** Task directions **
Give every line from the entries that contains "this".

(Extracted material begins)

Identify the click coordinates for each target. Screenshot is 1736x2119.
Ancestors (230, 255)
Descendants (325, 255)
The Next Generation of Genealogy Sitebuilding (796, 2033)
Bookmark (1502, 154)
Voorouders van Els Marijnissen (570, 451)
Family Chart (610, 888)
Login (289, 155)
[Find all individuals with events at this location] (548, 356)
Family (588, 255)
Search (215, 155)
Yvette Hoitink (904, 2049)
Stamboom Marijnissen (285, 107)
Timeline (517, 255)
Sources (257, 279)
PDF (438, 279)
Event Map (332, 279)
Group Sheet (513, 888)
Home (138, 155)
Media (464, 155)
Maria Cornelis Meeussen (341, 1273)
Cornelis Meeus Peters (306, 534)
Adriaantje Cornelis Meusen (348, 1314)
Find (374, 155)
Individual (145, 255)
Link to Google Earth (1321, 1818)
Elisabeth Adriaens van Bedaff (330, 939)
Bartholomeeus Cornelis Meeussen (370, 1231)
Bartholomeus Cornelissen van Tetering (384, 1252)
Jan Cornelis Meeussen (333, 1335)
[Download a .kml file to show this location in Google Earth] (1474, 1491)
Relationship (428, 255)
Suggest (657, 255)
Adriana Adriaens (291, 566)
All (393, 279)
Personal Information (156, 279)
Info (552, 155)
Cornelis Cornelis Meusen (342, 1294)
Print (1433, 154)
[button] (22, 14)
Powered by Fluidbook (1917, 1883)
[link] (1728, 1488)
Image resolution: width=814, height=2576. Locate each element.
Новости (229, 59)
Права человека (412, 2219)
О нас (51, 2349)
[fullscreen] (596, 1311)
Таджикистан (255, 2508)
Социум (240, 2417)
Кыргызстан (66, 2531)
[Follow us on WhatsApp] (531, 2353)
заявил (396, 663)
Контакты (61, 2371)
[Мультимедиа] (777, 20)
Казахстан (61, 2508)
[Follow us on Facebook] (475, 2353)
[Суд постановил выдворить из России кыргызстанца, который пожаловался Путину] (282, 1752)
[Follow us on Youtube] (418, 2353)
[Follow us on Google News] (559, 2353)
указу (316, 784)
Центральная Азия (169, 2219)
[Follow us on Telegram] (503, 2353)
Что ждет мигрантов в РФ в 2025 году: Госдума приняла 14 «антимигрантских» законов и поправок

(Extracted material ends)

** Written response **
[Find all individuals with events at this location] (548, 356)
[Download a .kml file to show this location in Google Earth] (1474, 1491)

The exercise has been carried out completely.